ジーニアスって天才って意味だよ、と何度訂正しても、大親友の今日子は首を傾げるだけである。今日も今日とて、口を半開きにして『何か間違ったこと言ったかな?』みたいな顔をする今日子。クエスチョンマークを生み出すのが得意な、大親友の今日子。
本日も「もう日も長くなってきたし、1日も25時間だね」という迷言をぶちかました今日子の宿題を見ているところである。日が長くなっても1日の時間までは長くならないよ大親友の今日子。
「家に帰るとゆーわくが多いから!」という理由で放課後の教室に残り、何度目か数えることも放棄した第n回目の、私による今日子のための勉強会が今日もまた開催された。
今日子がやる気を見せていたのも束の間、ここでいつものパターンに陥る。集中力が切れた今日子が、今日もまた突飛なことを言い出した。
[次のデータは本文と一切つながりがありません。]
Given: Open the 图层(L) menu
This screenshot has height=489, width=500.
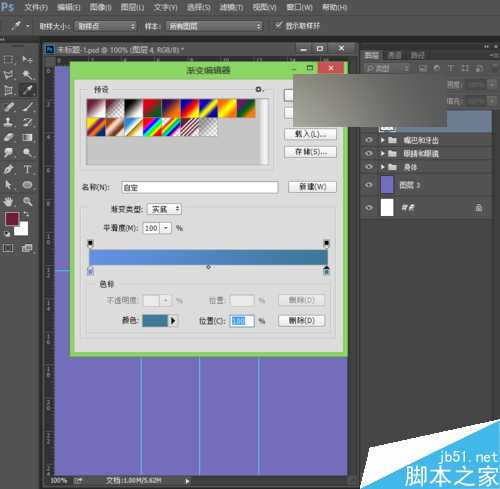Looking at the screenshot, I should coord(132,7).
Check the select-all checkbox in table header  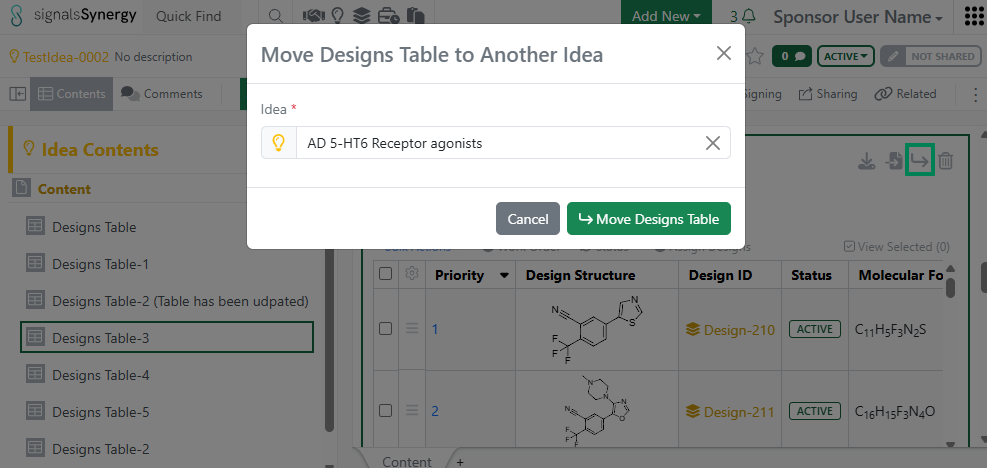click(x=385, y=274)
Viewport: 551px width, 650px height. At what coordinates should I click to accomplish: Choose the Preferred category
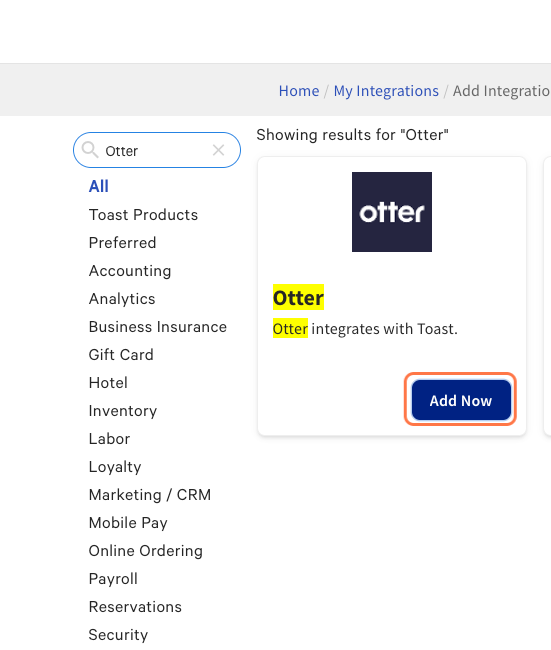122,243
「あー、モテたいなあ。私に好意を寄せるツケメンはどこにいるのかなあ?ねえ、明日美ちゃん?」
「ツケメンが好意を寄せるのは自身に絡んで美味しさを引き立たせてくれるスープぐらいだと思う」
15秒前までは「今日こそがんばるよ!」と意気込んで、シャープペン片手にノートに臨んでいたはずの今日子。前回は10秒で集中力が切れてたから、これは成長だよね。前回より5秒も集中力を高めるなんて伸びしろが半端じゃない。次回は目指せ20秒だね大親友の今日子。
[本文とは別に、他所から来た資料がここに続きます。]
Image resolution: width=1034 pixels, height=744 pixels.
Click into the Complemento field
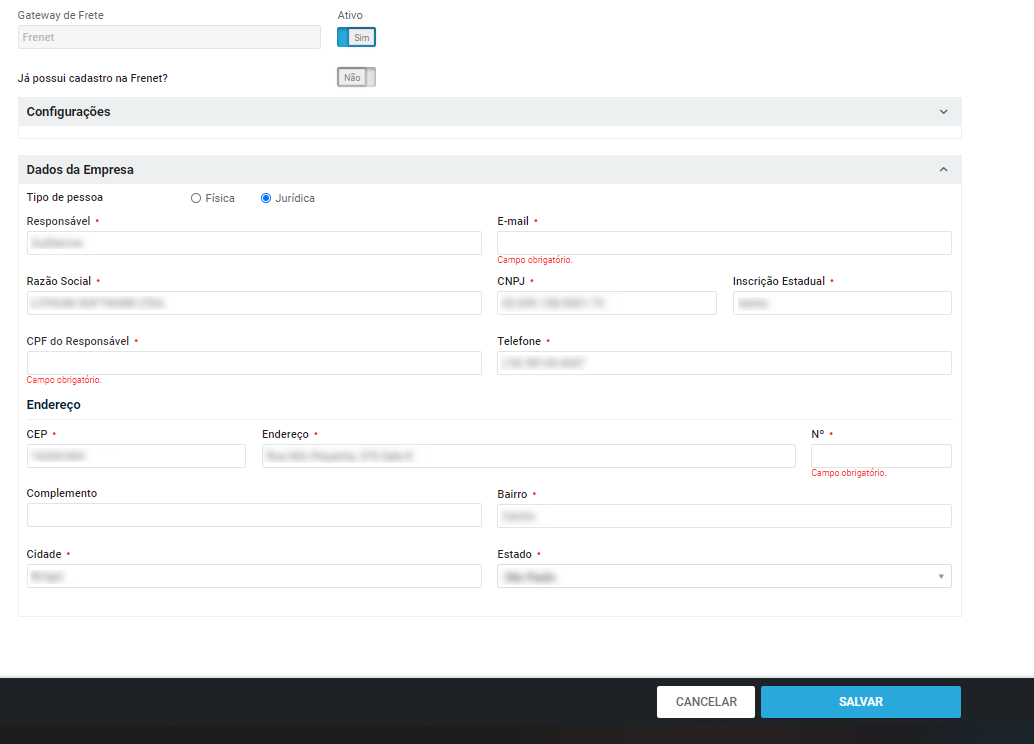254,515
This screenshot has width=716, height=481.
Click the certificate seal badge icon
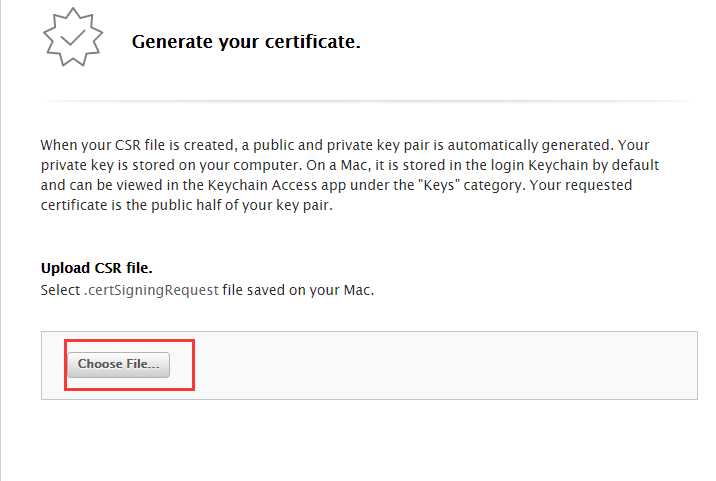(x=73, y=37)
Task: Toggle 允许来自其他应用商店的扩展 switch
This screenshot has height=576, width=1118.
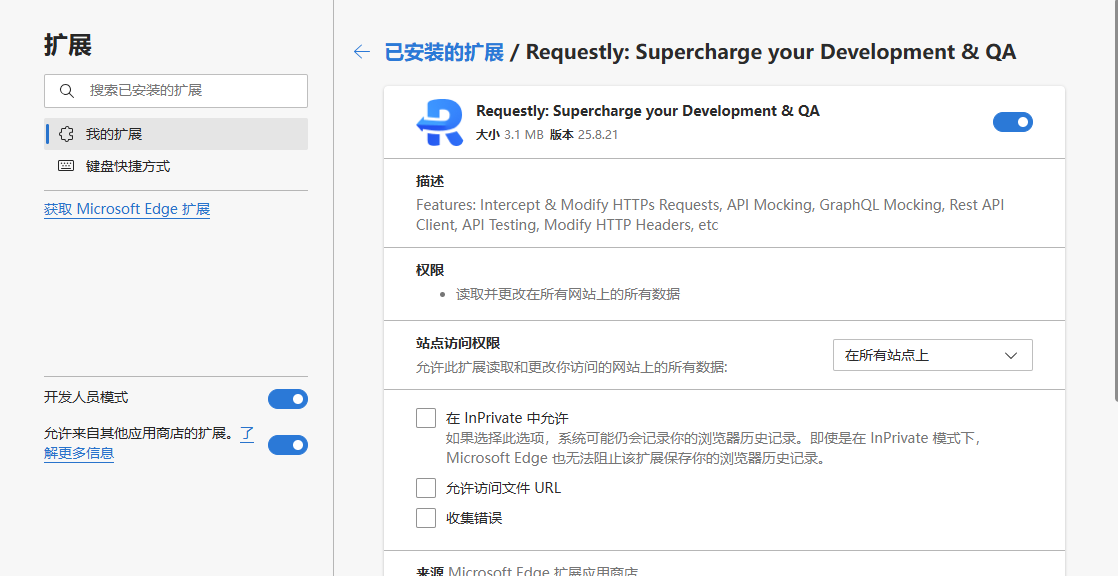Action: click(x=287, y=445)
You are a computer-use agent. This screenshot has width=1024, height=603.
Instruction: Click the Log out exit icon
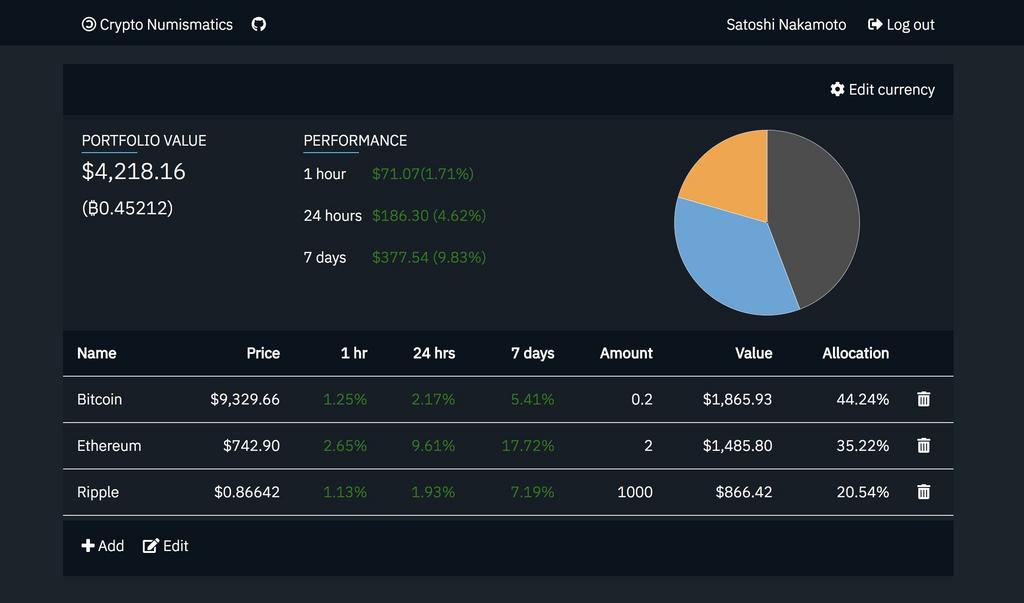coord(875,24)
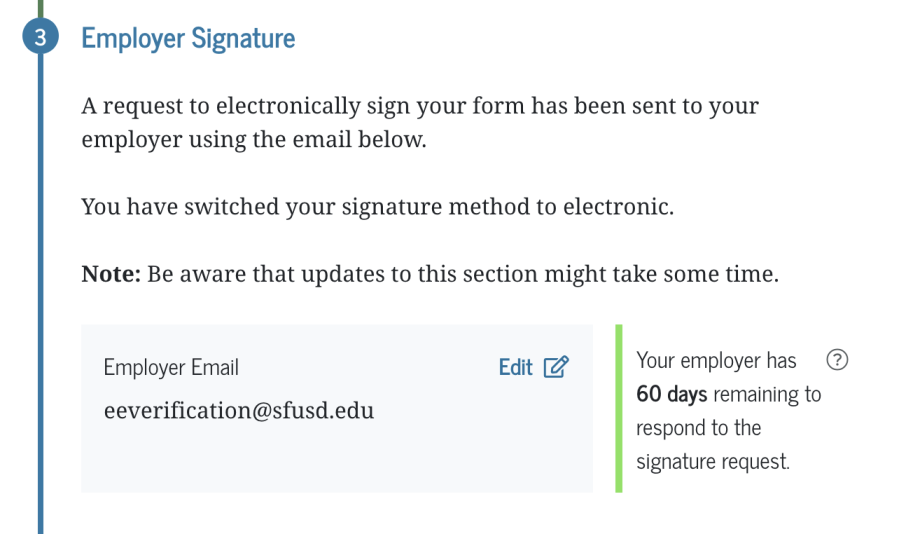920x534 pixels.
Task: Open the question mark help tooltip
Action: click(838, 360)
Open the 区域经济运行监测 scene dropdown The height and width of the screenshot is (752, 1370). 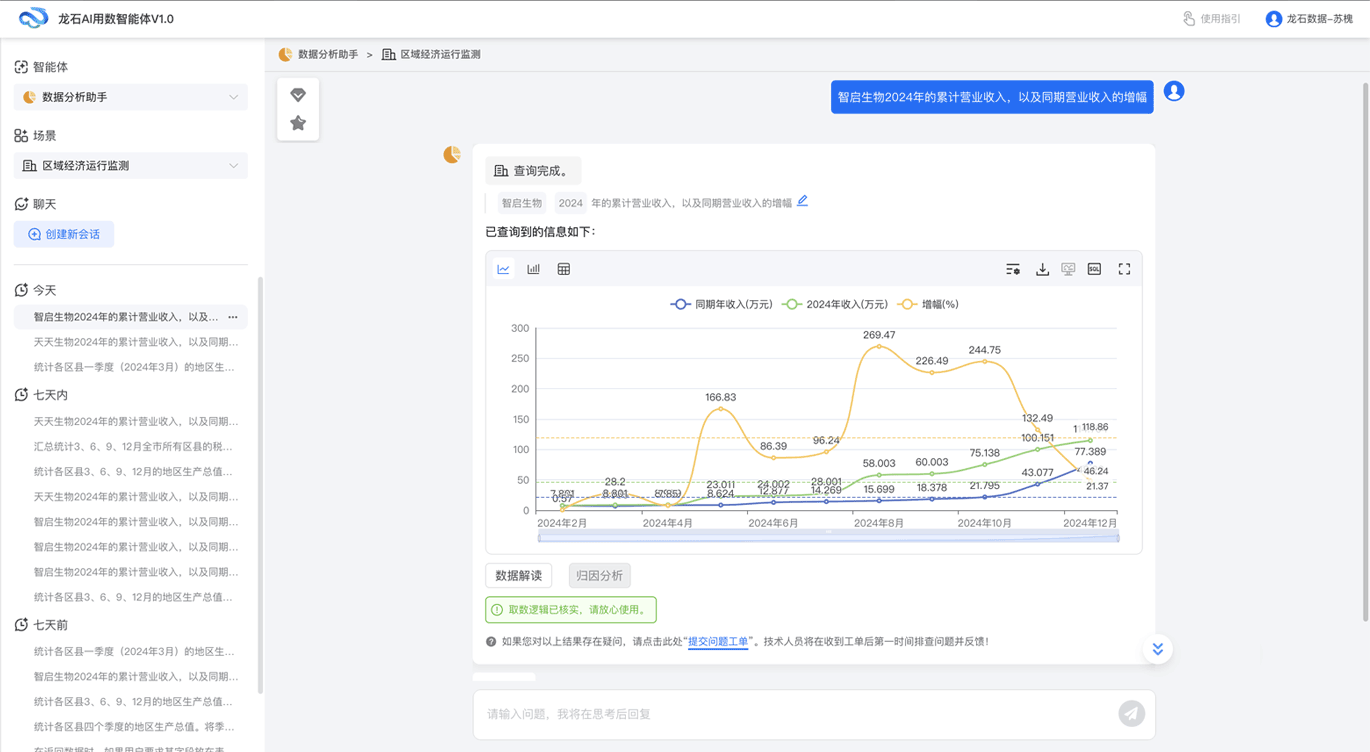coord(131,166)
「それでもわたしはやるよ!がんばるよ!きっとツケメンに好かれて見せる!」
「がんばる、ね…… ツケメンを魅了するために努力を惜しまない覚悟が、本当にある?万人の舌を唸らせるスープとして生きる覚悟が、今日子にはあるって、心の底から言える?」
「わたしにはあるよ!どんなキビシイことが待っていようと、ツケメンにきっと好かれて見せる!だから教えて!天才でジーニアスな明日美ちゃんならきっと知ってるでしょ?教えて、極上のスープになる方法を!」
「とりあえずこの課題を終わらせて、次の学年末試験で全科目赤点から免れることが出来たら道は拓くよ」
「スープってやつは時代遅れだよ」
具体案を提示された今日子は速攻で手のひらを返す。そんな手早い手のひら返しをされては、あまりの勢いに手首を痛めちゃいそう。裏切る覚悟もまた覚悟か。
「時代はスプーンだよ」
スープが時代遅れでこれからはスプーン、というのも訳が分からない。スープはスプーンですくうと飲みやすいから、どちらかと言えば相性はいいよ大親友の今日子。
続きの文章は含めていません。